Domenica di Pasqua. Prima Lettura (At 10,34a.37-43). Dal Battesimo al Giordano, fino alla Risurrezione: così Pietro annuncia la vicenda umana e divina assieme di Gesù. E c’è un’espressione importante che accompagna le sue parole: noi ne siamo testimoni! Certo, gli apostoli sono stati testimoni oculari delle opere grandi compiute dal Cristo, ma hanno avuto bisogno della fede per credere totalmente in Lui. La Luce della Pasqua, che ci avvolge in questa domenica, aiuti ciascuno di noi ad essere testimone delle opere del Signore. Sì, Lui agisce costantemente nella nostra vita: lasciamoci condurre nel suo Mistero.

Seconda Lettura (Col 3,1-4). “Cercate le cose di lassù”. Sembra quasi l’invito ad essere dei sognatori. E nella nostra società chi sogna troppo non viene preso in considerazione. In realtà San Paolo ci invita ad essere molto “concreti”, perché la fede è qualcosa che ci spinge a tenere i piedi ben piantati sulla terra, tra problemi e speranze; tra incertezze e voglia di riscatto, ma allo stesso tempo spinge il cuore in alto. “Sursum corda!”, “In alto i cuori!” dice il sacerdote durante la Messa.
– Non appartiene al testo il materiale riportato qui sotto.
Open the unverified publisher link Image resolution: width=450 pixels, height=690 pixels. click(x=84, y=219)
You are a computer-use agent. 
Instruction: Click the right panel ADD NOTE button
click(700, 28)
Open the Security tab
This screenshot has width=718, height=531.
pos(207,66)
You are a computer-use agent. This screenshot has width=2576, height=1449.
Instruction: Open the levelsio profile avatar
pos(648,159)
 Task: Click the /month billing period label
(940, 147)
E noi, senza pensarci troppo, nel rapido fluire delle labbra, rispondiamo: “Sono rivolti al Signore”. La fede pasquale è racchiusa in questo: piedi per terra e cuore rivolto al Padre della Luce.

Vangelo (Gv 20,1-9). Dopo la notte del Cenacolo, con l’uscita di Giuda con il boccone del pane in bocca e il cuore già avvelenato dal tradimento (cfr. Gv 13,21-30), oggi il Vangelo ci parla di un’altra notte: quella della Risurrezione. Maria di Magdala va al sepolcro quando il sole non è ancora sorto. Ci va convinta di dover rendere omaggio al corpo del suo Maestro e Signore, seppellito in fretta per l’avvicinarsi della Parasceve e, invece, si trova dinanzi al masso rotolato via dal sepolcro. La donna ancora non lo sa: ma la sua corsa a ritroso per andare da Pietro e da Giovanni, è il primo annuncio della Pasqua! È meraviglioso notare come in questo brano che la liturgia ci dona, il Cristo non compaia direttamente sulla scena. Eppure la sua presenza si avverte fortissima nei “segni” pasquali: il sepolcro senza pietra, i teli e le bende gettati per terra. La Pasqua è la festa dei macigni che rotolano via per far sentire il profumo della primavera alla nostra vita. È la nostra festa, perché, trascinati in alto da Cristo, possiamo trovare il coraggio di risorgere dalle tenebre che ci opprimono; è la festa che ci dice che Dio è con noi, entra nel limite della nostra finitudine di creature, per dirci che c’è per noi un destino di eternità. Quel sepolcro vuoto, allora, somiglia al grembo che ha appena partorito. Da esso si sprigiona la Vita. Meraviglioso mistero! Buona Pasqua a tutti!